Software company welcomes $45M investment to power cash-only providers

Hint Health, a healthcare software company, has raised $45 million to help support direct primary care providers and virtual-first care models.

The investment was led by Banneker Partners and Frist Cressey Ventures, bringing the company’s total raised to date to $60 million. The funding will be used to expand Hint’s tech and customer support as well as to build or buy other innovative products, the company told Fierce Healthcare. 

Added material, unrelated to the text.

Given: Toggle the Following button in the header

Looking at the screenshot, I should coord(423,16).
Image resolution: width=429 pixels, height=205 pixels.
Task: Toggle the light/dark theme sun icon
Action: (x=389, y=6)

Hint argues the existing fee-for-service payment model is broken, crippled by a lack of price transparency and administrative overhead. To tackle these issues, its platform, HintOS, is intended to help direct primary care (DPC) providers run a membership-based, cash-only model including enrollment, membership management and billing. Many work directly with self-funded employers or uninsured patients and offer their services for a fixed monthly fee, at an average of $75 a month, which includes unlimited access to primary care, telemedicine and urgent care, according to Hint. It currently works with more than 2,400 providers. 

“With Hint Health, providers can deliver premium and affordable care to all without dealing with the hassle and costs associated with the insurance middlemen, meaning providers can put the focus back on their patients,” Hint Health CEO Zak Holdsworth said in a press release. “For patients, this means the high-touch care they need, but at an affordable price that makes healthcare accessible and realigns payment incentives toward value.”

The company argues this model fosters a practice where incentives are aligned with providing the best care to patients. “We believe the free market should dictate their prices,” Holdsworth told Fierce Healthcare. According to the company's own research (PDF), DPC membership has increased 241% over the past several years. And practices that join a network have seen 548% growth in members. 

Though covering DPC may be more costly than employers might expect, “underinvesting in primary care drives all the costs downstream," according to company executives.

In addition to expanding its core OS offering with the latest influx of cash, Hint plans to focus more on its national DPC network called Hint Connect, a free resource that connects providers to potential partners like employers interested in integrating primary care. “There’s no exclusivity or Draconian contracts that will prohibit providers if they wanted to leave Hint Connect for any reason,” Holdsworth said. 

Though value-based care is a “valiant effort,” initiatives tend to build on top of the existing “broken” system, which Holdsworth sees as problematic. The path forward, he argues, is simplifying the model and cutting away excess costs: “It’s really just changing the rules of the game.”